Author : Jerry Sutton
Publisher : B&H Publishing Group
Page : 0 pages
File Size : 10,57 MB
Release : 2000
Category : Christian conservatism
ISBN : 9780805421989
Jerry Sutton examines the twenty-year struggle to restore the destiny and distinction of the Southern Baptist Convention by describing the context of the struggle, the reformation that began in the Convention and how it took place, and the institutions in which the resurgence took place.
Author : Brad S. Gregory
Publisher : Harvard University Press
Page : 345 pages
File Size : 16,61 MB
Release : 2015-11-16
Category : History
ISBN : 067426407X
In a work that is as much about the present as the past, Brad Gregory identifies the unintended consequences of the Protestant Reformation and traces the way it shaped the modern condition over the course of the following five centuries. A hyperpluralism of religious and secular beliefs, an absence of any substantive common good, the triumph of capitalism and its driver, consumerism—all these, Gregory argues, were long-term effects of a movement that marked the end of more than a millennium during which Christianity provided a framework for shared intellectual, social, and moral life in the West.

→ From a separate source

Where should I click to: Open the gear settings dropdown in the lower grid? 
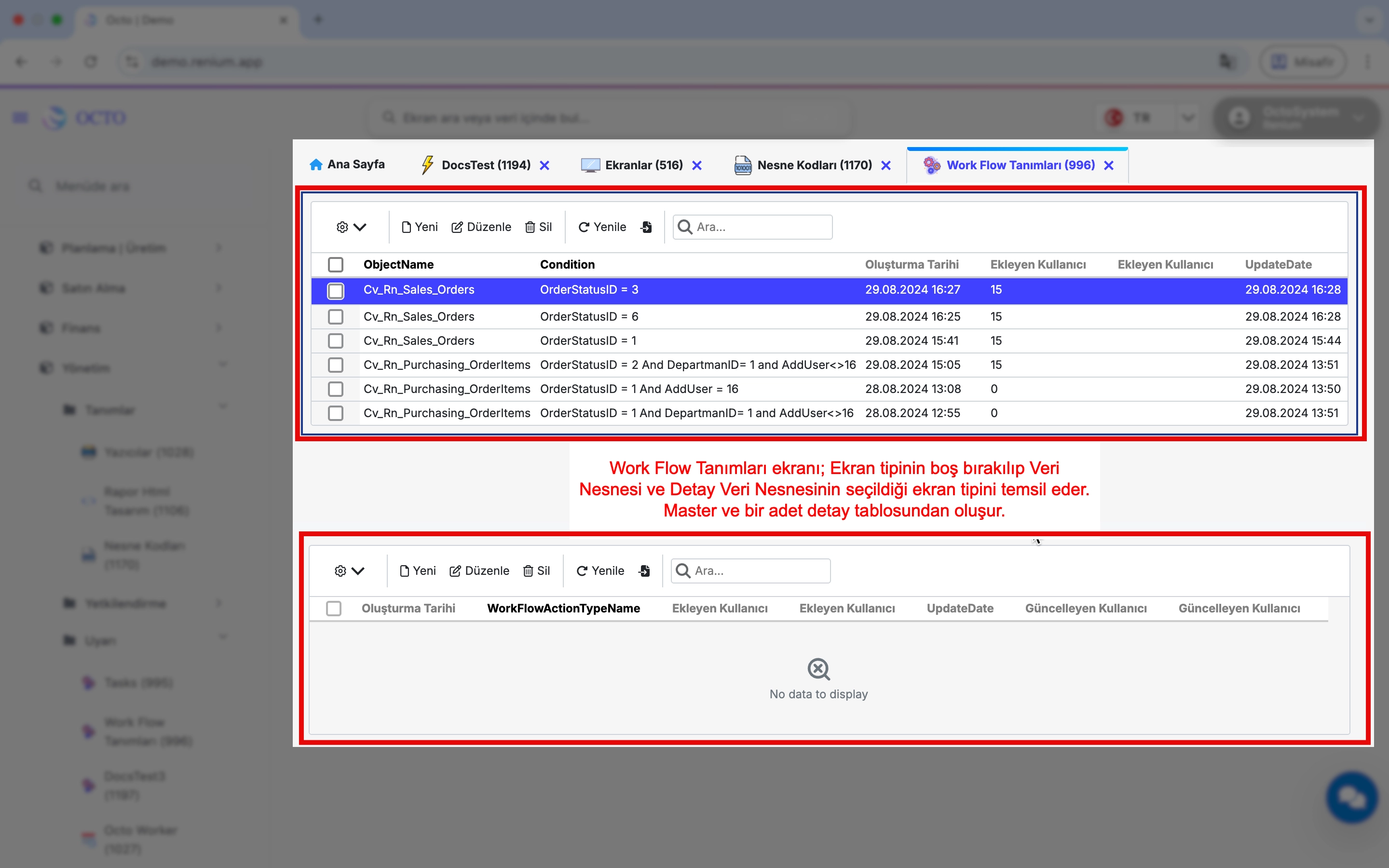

Before the Protestant Reformation, Western Christianity was an institutionalized worldview laden with expectations of security for earthly societies and hopes of eternal salvation for individuals. The Reformation’s protagonists sought to advance the realization of this vision, not disrupt it. But a complex web of rejections, retentions, and transformations of medieval Christianity gradually replaced the religious fabric that bound societies together in the West. Today, what we are left with are fragments: intellectual disagreements that splinter into ever finer fractals of specialized discourse; a notion that modern science—as the source of all truth—necessarily undermines religious belief; a pervasive resort to a therapeutic vision of religion; a set of smuggled moral values with which we try to fertilize a sterile liberalism; and the institutionalized assumption that only secular universities can pursue knowledge. The Unintended Reformation asks what propelled the West into this trajectory of pluralism and polarization, and finds answers deep in our medieval Christian past.